With more than 2,500 breweries in operation and over 1,500 in planning, craft breweries seeking longevity, or even survival, must differentiate themselves. In this ultra-competitive market, brewers know that few offerings will put a brewery on the map like specialty barrel-aged beers. Why does a barrel-aging program have the power to turn a run-of-the-mill brewery into a standout? For one thing, specialty barrel-aged beers showcase the artistic side of the brewer as well as the technical prowess of the brewer and brewery. They also show that the brewer and brewery are willing to take risks to please their fans. Additionally, they position the entire brand as a higher-end product that, in turn, deserves a higher price point, thus making these beers highly profitable.
No reward without risk
Yes, there is much to be gained in brewing these sought-after specialty beers. As with everything, however, the more return a business gets, the higher the risk it takes to attain it. There’s the risk that the beer may not come out well, in addition to the risk that an accident can take out highly profitable future revenue that the brewery was relying on. There’s also considerable risk based on the increased expenses: more real estate space needed in the brewery or a separate building, having to purchase expensive used wine or whisky/bourbon barrels (cooperage) and racks to age the beer, the use of manufacturing time and ingredients that could instead have produced the standard lineup of beers with a quicker, although smaller, return … The list goes on and on.

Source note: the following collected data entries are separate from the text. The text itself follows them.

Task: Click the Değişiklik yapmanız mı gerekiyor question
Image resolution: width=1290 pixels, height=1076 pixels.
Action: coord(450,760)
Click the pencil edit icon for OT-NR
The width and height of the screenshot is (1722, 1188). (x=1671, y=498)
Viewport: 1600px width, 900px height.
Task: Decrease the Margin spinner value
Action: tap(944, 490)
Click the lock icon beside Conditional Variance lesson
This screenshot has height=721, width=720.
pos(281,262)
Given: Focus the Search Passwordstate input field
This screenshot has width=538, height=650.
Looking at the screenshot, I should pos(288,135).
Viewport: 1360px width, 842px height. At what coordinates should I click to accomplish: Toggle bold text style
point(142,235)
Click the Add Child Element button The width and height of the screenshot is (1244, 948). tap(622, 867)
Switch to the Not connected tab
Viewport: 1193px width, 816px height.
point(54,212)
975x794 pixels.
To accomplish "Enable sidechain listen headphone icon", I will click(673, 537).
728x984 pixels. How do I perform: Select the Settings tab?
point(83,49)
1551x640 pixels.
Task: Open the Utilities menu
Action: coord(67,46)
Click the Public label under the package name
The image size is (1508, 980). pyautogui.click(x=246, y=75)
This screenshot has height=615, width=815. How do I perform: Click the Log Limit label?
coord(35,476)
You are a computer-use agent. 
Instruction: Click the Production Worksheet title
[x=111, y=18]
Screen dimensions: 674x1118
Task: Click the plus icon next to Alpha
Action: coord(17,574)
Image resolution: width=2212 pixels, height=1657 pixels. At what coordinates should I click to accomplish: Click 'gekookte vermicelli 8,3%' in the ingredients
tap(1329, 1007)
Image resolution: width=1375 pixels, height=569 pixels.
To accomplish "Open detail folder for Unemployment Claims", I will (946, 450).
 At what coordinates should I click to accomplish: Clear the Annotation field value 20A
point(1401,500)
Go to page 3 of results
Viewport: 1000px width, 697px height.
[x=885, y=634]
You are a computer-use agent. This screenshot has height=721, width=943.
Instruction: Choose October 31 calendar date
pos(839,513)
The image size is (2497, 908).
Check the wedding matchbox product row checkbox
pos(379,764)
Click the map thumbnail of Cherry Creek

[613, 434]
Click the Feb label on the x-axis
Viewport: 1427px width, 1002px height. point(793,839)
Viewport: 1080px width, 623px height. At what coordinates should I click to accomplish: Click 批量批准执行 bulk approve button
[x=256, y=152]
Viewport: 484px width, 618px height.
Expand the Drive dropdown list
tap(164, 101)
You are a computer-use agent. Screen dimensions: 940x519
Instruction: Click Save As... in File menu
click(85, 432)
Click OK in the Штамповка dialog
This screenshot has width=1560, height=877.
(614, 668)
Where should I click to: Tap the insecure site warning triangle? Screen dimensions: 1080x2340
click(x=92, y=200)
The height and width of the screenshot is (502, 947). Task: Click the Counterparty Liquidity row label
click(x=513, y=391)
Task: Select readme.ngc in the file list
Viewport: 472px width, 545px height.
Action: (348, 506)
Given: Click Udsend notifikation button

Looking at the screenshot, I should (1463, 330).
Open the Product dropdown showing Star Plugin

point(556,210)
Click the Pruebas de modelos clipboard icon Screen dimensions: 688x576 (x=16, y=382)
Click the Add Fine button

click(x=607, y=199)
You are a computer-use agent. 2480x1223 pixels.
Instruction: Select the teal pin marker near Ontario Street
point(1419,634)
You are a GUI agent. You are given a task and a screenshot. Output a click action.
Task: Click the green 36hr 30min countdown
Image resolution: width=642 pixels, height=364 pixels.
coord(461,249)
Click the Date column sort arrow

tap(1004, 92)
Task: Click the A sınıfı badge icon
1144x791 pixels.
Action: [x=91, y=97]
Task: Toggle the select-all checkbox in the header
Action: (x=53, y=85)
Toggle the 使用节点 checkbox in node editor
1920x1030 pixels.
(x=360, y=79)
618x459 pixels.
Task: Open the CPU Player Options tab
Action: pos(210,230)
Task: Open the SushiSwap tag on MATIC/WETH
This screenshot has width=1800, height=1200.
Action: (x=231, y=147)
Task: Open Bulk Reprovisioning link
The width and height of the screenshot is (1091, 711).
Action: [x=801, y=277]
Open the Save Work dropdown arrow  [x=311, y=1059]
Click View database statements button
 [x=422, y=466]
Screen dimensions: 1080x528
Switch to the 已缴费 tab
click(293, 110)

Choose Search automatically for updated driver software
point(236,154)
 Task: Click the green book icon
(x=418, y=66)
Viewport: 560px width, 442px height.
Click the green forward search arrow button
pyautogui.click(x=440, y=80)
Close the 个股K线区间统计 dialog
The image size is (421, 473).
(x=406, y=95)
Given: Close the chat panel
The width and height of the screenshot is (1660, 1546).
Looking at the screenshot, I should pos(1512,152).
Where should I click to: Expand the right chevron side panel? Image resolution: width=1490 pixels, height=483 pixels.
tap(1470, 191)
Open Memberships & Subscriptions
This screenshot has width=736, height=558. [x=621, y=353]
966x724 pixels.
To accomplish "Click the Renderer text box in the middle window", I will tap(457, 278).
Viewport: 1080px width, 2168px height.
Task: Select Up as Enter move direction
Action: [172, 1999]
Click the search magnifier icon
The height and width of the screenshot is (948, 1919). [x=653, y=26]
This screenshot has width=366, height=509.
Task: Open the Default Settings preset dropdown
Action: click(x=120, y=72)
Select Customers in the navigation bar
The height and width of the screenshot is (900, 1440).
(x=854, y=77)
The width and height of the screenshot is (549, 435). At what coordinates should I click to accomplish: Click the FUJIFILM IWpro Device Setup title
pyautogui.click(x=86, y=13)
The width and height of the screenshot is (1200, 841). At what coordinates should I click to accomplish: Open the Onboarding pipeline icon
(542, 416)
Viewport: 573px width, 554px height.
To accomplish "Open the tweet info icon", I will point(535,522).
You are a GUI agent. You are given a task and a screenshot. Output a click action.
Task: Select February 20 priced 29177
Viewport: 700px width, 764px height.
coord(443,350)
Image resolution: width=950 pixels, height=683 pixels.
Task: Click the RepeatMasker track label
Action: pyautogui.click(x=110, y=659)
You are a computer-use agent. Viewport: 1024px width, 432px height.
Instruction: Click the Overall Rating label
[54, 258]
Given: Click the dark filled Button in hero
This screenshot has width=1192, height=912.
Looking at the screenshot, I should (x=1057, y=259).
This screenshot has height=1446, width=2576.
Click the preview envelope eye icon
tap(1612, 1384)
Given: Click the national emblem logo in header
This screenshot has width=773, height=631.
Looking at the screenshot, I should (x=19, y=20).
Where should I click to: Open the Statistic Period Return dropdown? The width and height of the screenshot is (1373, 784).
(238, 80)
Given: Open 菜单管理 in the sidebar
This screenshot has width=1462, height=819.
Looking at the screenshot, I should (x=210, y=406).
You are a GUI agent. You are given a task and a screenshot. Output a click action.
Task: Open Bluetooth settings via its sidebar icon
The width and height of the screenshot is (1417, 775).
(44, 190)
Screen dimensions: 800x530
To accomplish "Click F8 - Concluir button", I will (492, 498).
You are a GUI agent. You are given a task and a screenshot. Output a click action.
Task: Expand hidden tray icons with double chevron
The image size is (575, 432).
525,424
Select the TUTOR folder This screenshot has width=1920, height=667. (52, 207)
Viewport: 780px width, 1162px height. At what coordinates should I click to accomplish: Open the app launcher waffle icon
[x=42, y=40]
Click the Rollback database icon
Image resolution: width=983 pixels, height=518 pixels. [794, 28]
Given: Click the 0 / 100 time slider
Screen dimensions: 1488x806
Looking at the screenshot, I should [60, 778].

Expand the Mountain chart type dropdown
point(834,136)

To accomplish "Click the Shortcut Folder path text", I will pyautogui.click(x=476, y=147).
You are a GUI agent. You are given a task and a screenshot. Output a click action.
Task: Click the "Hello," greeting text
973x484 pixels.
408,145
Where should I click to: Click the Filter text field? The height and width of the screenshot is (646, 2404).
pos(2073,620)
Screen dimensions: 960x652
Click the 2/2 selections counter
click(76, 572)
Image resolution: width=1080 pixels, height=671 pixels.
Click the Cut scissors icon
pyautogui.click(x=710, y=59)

Still, if brewing a specialty barrel-aged beer is your passion, who am I to dissuade you? Here are three of the ways to properly protect the barrel-aging program and ensure that your brewery reaps the profit even if the beer is lost in a covered claim.
“Business owners should always think about catastrophic coverage, and operators of barrel-aged beer breweries are no exception, yet the expense often stops them from buying it. However, when you’re storing so much future income potential, the need for a catastrophic insurance policy is undeniable.” Check for the sales price endorsement in your policy
Often, an insurance policy is written with replacement cost coverage. This means that if you were to lose any property in a claim, the insurance company would be responsible for paying you for the cost it would take to replace the property including any time and materials. When you’re putting so much on the line to create highly profitable beer, this is not the proper coverage.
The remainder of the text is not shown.